**Exercise goal**
Retype the entries below word for word, leaving none out.

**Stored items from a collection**
⁂

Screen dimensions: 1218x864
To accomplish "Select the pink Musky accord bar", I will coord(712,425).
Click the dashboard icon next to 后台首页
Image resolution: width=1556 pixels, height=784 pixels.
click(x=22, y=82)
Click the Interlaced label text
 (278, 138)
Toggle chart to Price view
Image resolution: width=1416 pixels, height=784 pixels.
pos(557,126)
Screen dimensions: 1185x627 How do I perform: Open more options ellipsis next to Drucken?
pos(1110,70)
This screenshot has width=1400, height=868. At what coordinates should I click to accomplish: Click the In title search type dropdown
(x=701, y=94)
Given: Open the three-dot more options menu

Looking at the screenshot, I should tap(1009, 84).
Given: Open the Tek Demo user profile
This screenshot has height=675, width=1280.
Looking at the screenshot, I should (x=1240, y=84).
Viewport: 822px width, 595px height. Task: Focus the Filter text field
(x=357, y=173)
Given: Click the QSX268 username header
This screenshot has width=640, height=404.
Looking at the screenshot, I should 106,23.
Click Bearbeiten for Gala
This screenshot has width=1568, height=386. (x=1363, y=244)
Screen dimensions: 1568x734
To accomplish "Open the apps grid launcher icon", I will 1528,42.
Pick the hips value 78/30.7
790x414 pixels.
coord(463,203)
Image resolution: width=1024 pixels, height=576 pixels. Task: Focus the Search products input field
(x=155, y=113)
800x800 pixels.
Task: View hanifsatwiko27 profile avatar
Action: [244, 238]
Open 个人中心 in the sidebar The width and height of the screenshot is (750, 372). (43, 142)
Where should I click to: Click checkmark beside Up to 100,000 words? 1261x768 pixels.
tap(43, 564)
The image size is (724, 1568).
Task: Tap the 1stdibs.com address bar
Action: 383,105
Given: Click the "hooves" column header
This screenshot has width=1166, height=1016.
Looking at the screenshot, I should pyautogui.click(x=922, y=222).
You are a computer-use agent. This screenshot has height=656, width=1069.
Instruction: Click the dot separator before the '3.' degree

⁂

**Reply to the exercise**
Screen dimensions: 1218x864
To accomplish "Select the pink Musky accord bar", I will coord(712,425).
Click the dashboard icon next to 后台首页
Image resolution: width=1556 pixels, height=784 pixels.
click(x=22, y=82)
Click the Interlaced label text
 (278, 138)
Toggle chart to Price view
Image resolution: width=1416 pixels, height=784 pixels.
pos(557,126)
Screen dimensions: 1185x627 How do I perform: Open more options ellipsis next to Drucken?
pos(1110,70)
This screenshot has width=1400, height=868. At what coordinates should I click to accomplish: Click the In title search type dropdown
(x=701, y=94)
Given: Open the three-dot more options menu

Looking at the screenshot, I should tap(1009, 84).
Given: Open the Tek Demo user profile
This screenshot has height=675, width=1280.
Looking at the screenshot, I should (x=1240, y=84).
Viewport: 822px width, 595px height. Task: Focus the Filter text field
(x=357, y=173)
Given: Click the QSX268 username header
This screenshot has width=640, height=404.
Looking at the screenshot, I should 106,23.
Click Bearbeiten for Gala
This screenshot has width=1568, height=386. (x=1363, y=244)
Screen dimensions: 1568x734
To accomplish "Open the apps grid launcher icon", I will 1528,42.
Pick the hips value 78/30.7
790x414 pixels.
coord(463,203)
Image resolution: width=1024 pixels, height=576 pixels. Task: Focus the Search products input field
(x=155, y=113)
800x800 pixels.
Task: View hanifsatwiko27 profile avatar
Action: [244, 238]
Open 个人中心 in the sidebar The width and height of the screenshot is (750, 372). (43, 142)
Where should I click to: Click checkmark beside Up to 100,000 words? 1261x768 pixels.
tap(43, 564)
The image size is (724, 1568).
Task: Tap the 1stdibs.com address bar
Action: 383,105
Given: Click the "hooves" column header
This screenshot has width=1166, height=1016.
Looking at the screenshot, I should pyautogui.click(x=922, y=222).
You are a computer-use agent. This screenshot has height=656, width=1069.
Instruction: Click the dot separator before the '3.' degree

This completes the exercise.